Which left John, Jaina and me with Amanda who was clinging to Jim as hard as could be. She wasn't crying though. Real steel, she was.
They had been, ahem, being intimate, when I called this gathering. I was sorry I stripped the joyful moment away from them. It was a day for crappy feelings. It also told me that Raynor had decided to trust her before this had all played out. I'm sure he had his reasons, I was also sure he was better at dealing with people than I was.
"I don't know what they did to the real ladies, but they said they'd been embedded with you for a year. I don't know if they could have been lying. I can't really trust my opinions on it right now." Or just about anything else going on in my head.
She stared at me with an iron gaze. "They're probably dead. Once they had a personality imprint they wouldn't have needed them anymore." Her voice was flat, just another list being read. I wished I had that level of self control. She shook her head, probably trying to wrap her head around how she of all people didn't notice. I nodded. I had been avoiding thinking too much about that part of things. I had never really known the true ladies, but did that make it better or worse?
"It doesn't change our position, unless you want to count it as a violation of the treaty." Again that flat tone, maybe it wasn't control? Maybe she had just shut down?
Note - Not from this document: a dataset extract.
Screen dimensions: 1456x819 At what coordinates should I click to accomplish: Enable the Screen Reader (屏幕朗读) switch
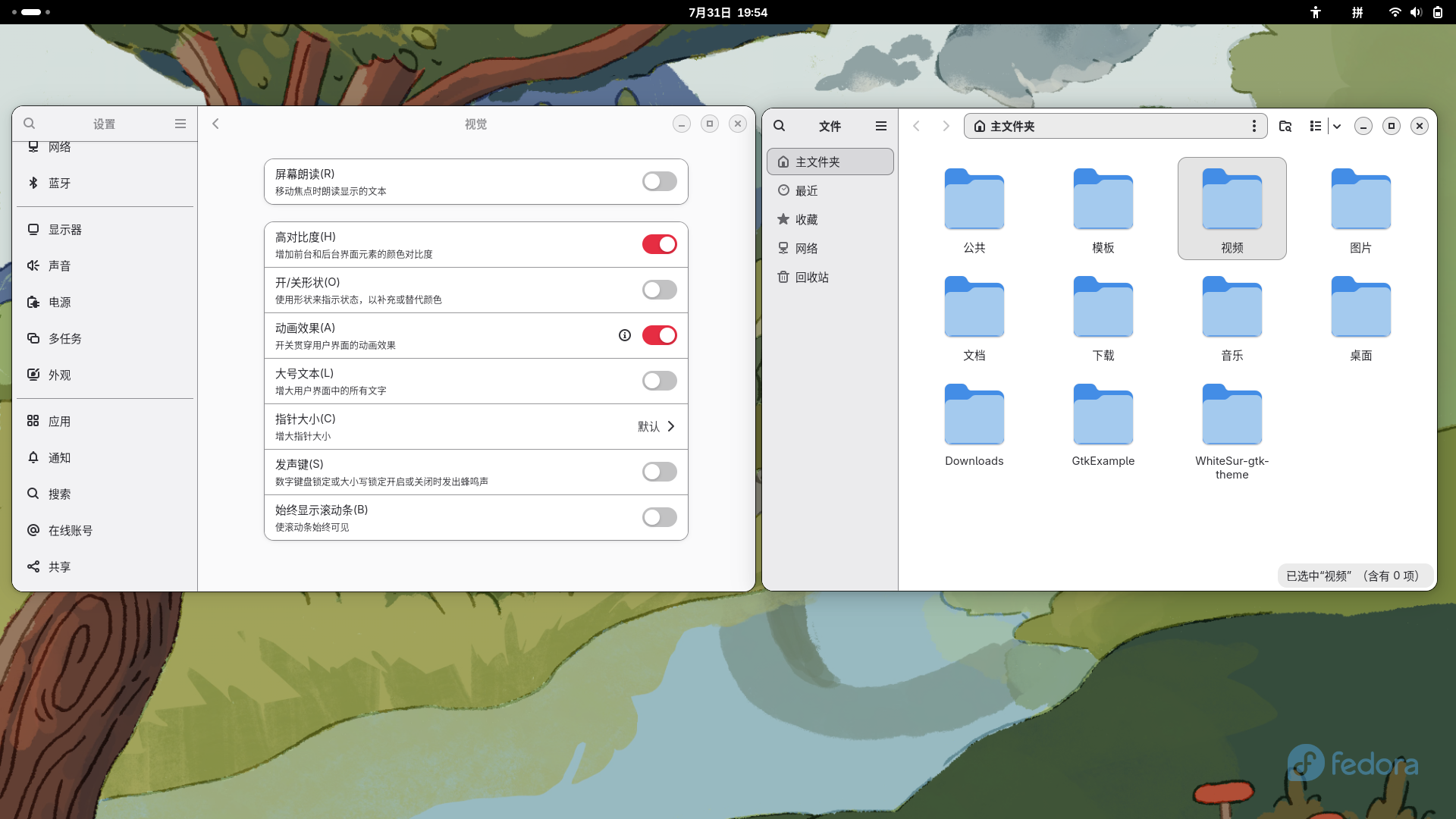coord(659,181)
"No, Amanda. I'm not going to hold this against the Aldecaldos. If you can stand continuing in this with us, that's what I want." We needed them too much for a falling out.
She nodded.
The light of this day, almost two days from when we had arrived back in town, was almost gone.
"I suggest we all get what rest we can and then meet up after to figure things out. Hash out the meaning in all of this." Raynor with the sage advice.
We all went our separate ways, to our own beds. To sleep and perhaps to dream. I found that despite my wonderful blankets, my bed was very cold.